Die Bewohner/innen Chorweilers befürchten, dass sich in den 1.200 zwangsverwalteten Wohnungen die missliche Lage nach einem drohenden Verkauf an einen Finanzinvestor noch verschärft. Durch die Aktivitäten des lokalen Zusammenschlusses ‚Wir sind Chorweiler‘ ist es aber gelungen, einen ersten Termin der Zwangsversteigerung im Januar 2013 zu verhindern. Auch der Oberbürgermeister hat zugesagt, sich für den Stadtteil einzusetzen. Eine Projektgruppe Chorweiler wurde gegründet, die Einfluss darauf nehmen soll, an wen die Wohnungen letztendlich verkauft werden. Für das ungünstigste Szenario eines Verkaufs an einen renditehungrigen Finanzinvestor wurde eine sogenannte Task-Force-Gruppe geschaffen, die bei groben Vernachlässigungen oder unzulässigen Mieterhöhungspraktiken Bußgelder verhängen soll.
Mieterprotest in Köln
In Köln ist organisierter Mieterprotest noch recht jung, aber gerade deutlich im Kommen. Auf Veranstaltungen und Demonstrationen werden die Praktiken der Finanzinvestoren öffentlich gerügt, eine Recht-auf-Stadt-Initiative hat sich in Köln gegründet und neuerdings werden sogar Zwangsräumungen blockiert. Man kann verhalten optimistisch sein, dass sich so die Beziehungen kämpfender Mieter/innen stadtteil- und stadtübergreifend verstetigen können, um den Eigentümer/innen die Mieterinteressen relevant entgegenzusetzen.
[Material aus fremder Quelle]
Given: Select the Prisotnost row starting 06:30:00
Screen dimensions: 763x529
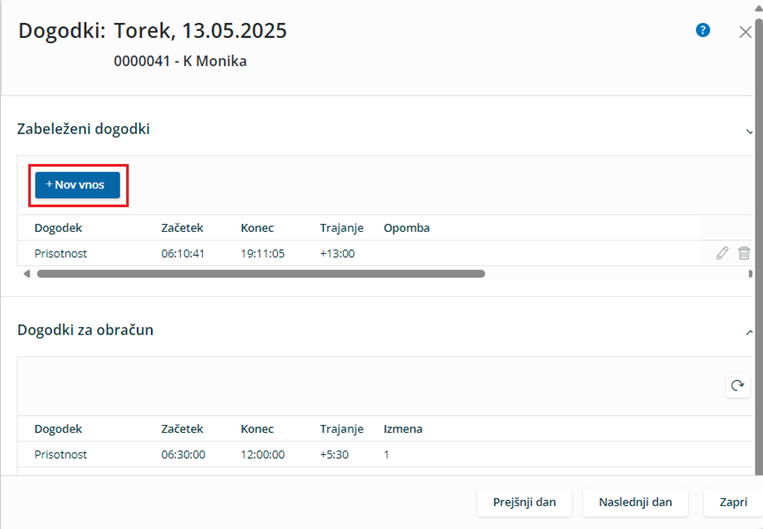Looking at the screenshot, I should click(x=384, y=455).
Am 26. September 2013 berichteten Knut Unger vom MieterInnenverein Witten und Siggi Heidt vom Sozialbüro der katholischen Pfarrgemeinde Chorweiler im Rahmen der Veranstaltungsreihe „Wohnen in der Krise. NEOLIBERALISMUS – KÄMPFE – PERSPEKTIVEN“ über das Wohnen in Nordrhein-Westfalen. Nataliya Chestnova ergänzte aus ihren Erfahrungen als Mieterin in Chorweiler.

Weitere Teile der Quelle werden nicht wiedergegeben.